This is how Williams was introduced, just after a short piece of Clinton’s first response to Wallace was played.

MIKE PESCA: Joining us now to talk about the week in politics is NPR senior correspondent and regular “Day to Day” contributor Juan Williams. Hi, Juan.

JUAN WILLIAMS: Hi, Mike. Hi, Madeleine.

MADELEINE BRAND: Hi, Juan.

This was how Williams characterized Clinton’s answer to Wallace in his first response to Pesca’s question about the incident (emphasis added).

WILLIAMS: Well, uh, the inside discussion, Mike, all week among the political class in Washington has been whether or not this was a set-up; and not a set-up by FOX News and the conservatives, the right wingers, and those who have been laying in wait for Clinton, but the question is whether Clinton himself was making a strategic move.

Yes, according to Williams it’s Bill Clinton’s fault that Williams’s co-worker Chris Wallace was stupid enough to ask Clinton a question he was able to answer forcefully and at great length. Clinton put a gun to Roger Ailes’s head and forced him to put an interview with Clinton on the air on his network.

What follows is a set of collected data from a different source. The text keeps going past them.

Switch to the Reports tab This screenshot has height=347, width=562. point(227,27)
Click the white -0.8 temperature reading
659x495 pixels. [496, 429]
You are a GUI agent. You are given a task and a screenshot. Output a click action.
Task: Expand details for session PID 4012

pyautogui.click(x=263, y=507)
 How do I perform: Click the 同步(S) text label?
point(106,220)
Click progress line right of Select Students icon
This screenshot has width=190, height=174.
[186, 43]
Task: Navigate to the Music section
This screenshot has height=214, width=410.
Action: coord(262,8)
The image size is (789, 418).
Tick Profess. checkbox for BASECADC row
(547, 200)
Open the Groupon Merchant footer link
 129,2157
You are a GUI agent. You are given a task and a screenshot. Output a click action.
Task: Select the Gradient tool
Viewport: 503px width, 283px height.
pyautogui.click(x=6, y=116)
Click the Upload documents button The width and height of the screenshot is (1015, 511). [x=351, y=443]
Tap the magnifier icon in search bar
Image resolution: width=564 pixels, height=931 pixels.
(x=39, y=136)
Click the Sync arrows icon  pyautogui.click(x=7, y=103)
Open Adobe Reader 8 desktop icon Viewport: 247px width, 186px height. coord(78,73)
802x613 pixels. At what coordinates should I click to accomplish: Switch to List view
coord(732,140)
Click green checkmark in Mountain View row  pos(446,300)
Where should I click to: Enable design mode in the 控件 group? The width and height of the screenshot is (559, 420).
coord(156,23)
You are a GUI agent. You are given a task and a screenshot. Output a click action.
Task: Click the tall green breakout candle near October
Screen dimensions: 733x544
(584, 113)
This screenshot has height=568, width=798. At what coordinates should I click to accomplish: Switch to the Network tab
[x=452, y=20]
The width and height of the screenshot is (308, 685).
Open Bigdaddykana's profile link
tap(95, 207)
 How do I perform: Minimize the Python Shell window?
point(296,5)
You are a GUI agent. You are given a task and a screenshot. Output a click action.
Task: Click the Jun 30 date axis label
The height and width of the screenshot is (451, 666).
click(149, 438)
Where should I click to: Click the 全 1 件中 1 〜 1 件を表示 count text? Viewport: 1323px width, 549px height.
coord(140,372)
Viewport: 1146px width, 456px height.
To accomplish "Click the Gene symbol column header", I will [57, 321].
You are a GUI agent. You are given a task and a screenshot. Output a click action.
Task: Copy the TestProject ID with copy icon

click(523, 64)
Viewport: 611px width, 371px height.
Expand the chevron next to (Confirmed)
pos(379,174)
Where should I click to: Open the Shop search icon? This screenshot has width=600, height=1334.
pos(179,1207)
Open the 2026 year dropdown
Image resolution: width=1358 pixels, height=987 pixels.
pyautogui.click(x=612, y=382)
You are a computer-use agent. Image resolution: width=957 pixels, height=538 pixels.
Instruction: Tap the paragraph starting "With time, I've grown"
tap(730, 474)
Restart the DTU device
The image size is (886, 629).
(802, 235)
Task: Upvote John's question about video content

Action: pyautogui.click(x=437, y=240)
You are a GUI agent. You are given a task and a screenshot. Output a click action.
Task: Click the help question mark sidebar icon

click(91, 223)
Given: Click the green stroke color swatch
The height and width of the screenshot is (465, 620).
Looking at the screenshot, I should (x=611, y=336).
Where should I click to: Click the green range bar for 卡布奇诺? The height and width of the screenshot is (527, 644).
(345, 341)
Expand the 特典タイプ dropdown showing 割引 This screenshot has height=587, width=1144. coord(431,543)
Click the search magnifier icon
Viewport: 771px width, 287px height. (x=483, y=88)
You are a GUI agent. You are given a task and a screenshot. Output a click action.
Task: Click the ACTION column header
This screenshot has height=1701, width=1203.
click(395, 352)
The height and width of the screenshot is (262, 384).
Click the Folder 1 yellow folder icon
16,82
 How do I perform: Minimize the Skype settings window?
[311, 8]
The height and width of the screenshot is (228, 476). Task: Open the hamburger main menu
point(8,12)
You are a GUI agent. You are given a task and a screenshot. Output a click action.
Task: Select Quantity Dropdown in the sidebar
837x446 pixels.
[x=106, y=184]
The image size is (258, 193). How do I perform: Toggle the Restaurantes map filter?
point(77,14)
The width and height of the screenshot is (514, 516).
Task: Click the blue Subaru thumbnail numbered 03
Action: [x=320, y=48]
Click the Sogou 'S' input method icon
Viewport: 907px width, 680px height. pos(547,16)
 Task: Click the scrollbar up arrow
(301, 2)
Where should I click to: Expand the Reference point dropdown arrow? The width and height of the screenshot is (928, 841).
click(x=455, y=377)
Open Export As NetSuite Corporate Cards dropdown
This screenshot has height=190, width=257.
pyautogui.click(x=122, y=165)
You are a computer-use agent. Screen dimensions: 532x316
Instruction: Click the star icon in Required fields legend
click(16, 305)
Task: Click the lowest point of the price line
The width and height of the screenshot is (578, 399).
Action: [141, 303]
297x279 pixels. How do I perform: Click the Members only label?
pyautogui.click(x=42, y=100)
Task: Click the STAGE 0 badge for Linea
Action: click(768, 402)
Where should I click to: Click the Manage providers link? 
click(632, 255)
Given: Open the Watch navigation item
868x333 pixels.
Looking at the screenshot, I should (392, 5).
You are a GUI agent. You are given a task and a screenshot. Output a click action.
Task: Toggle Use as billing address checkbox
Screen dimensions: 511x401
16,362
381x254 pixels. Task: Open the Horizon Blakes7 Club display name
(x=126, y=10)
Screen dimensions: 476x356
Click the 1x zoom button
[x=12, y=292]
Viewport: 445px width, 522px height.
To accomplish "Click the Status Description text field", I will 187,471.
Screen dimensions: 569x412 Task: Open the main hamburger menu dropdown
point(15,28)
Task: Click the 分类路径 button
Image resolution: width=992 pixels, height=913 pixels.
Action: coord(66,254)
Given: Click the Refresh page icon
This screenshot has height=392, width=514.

Williams said Clinton “silenced” the left wing of the party and rallied it around him and therefore Hillary Clinton. I’m not too sure about that one. Williams, Brand, and Pesca discussed the comments entirely in terms of how they would affect the 2006 and 2008 elections, without addressing any of the facts Clinton asserted in his answer to Wallace.

Here’s how the end of the segment went. Still no mention of Williams’s other employer.

BRAND: NPR senior correspondent Juan Williams. Thanks, Juan.

Thanks, indeedy.

Chavez Minute-By-Minute

The American press was all over Venezuelan President Hugo Chavez’s characterization of President Bush as the devil on Wednesday at the United Nations. And, just as you would expect, Democratic leaders like Nancy Pelosi had no problem roundly denouncing his words, even as they meekly assented to the wonderful new provisions for torture about to be enacted as a part of the intra-Republican “compromise” this week.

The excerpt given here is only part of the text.